The main issue here is reduction. The developer of a class might include various locks in the member functions to ensure thread safety such that no races or deadlocks occur. But if you’re hoping for maximum horsepower in your code, then you might find that the class was coded in such a way that the functions in the class make over-use of critical sections, causing all threads to stop as one thread executes. Then when that thread is done the next one runs, and so on. The end result is essentially a serial rather than parallel run. So much for maximum horsepower. Yet the class is thread-safe, right? The problem, of course, is that the developer didn’t factor in parallel programming (such as parallel for loops, and especially reduction), and instead only worked to prevent multiple threads from clashing.
TBB to the rescue
Take a look at the parallel reduce algorithm found in the TBB documentation. This algorithm, like the others, is implemented as a template function. This algorithm helps you break up your own algorithms to operate simultaneously on smaller chunks of data. This class isn’t for the faint of heart; you’re going to have to work a bit to put it to use. However, if you use it correctly—by writing your class to include the correct functions, including the sub range operation and the reduction operation—the end result will be a high-performance reduction class. (Remember, you’re creating a class that provides the correct functions, and then calling the template function; thus, the part you create is a class, not just a function.)
So what does this mean for your coding? In this case, instead of just relying on a third-party class, you wrote your own class, and then made use of the reduction template function. That will probably mean a bit more work compared to dropping in some free class you found out on the Internet. But the payoff is increased performance.
Also, there are other classes in TBB you don’t need to write yourself, including, for example, concurrent_vector, which is a parallel form of the standard vector class. Take a look at the whole documentation and you’ll see how much is there.
What about portability?
Now one question I’ve been asked is what this will do for portability. The answer: Not a problem! That’s where TBB shines. Unlike Cilk Plus, where you’re using compiler extensions that won’t port to all compilers, TBB is written as an open-source, compiler-independent library, and as such will work with most modern compilers.

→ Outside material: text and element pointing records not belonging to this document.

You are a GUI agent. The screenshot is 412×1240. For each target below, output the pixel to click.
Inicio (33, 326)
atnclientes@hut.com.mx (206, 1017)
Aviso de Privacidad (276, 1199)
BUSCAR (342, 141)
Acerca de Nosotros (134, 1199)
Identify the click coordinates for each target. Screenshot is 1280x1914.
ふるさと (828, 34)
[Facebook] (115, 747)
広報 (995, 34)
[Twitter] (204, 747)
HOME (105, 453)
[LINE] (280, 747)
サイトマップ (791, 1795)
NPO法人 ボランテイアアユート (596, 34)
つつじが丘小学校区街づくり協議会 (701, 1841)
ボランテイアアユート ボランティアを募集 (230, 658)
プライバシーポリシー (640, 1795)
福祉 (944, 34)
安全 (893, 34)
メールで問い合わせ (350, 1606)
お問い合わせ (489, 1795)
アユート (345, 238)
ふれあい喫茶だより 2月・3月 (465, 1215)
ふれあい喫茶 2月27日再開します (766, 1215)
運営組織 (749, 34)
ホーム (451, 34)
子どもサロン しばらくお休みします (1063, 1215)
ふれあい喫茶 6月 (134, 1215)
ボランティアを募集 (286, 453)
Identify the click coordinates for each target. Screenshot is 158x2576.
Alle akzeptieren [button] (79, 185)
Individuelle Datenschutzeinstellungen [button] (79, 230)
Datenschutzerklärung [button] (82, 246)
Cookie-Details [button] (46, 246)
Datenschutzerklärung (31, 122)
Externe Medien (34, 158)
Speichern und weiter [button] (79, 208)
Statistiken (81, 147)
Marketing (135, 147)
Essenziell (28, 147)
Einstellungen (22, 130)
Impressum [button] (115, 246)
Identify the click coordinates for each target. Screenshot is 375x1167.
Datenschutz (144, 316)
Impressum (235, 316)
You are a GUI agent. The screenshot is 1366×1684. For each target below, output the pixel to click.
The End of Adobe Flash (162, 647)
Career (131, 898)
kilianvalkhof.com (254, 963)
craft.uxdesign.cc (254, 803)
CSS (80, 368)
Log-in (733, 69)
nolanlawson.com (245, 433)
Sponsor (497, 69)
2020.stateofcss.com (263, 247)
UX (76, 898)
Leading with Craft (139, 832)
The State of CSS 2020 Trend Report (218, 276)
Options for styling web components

But before ending, I need to point out that Intel has ported their Cilk Plus extensions to the GNU C++ compiler. That means that although you still can’t take your Cilk Plus code to every C++ compiler, you can use it with more than just the Intel compiler, so you’re not totally locked in. Still, TBB goes even further and should work with any compiler. Bottom line: You can use compiler extensions or an open-source library to accomplish your parallel code. The choice is yours.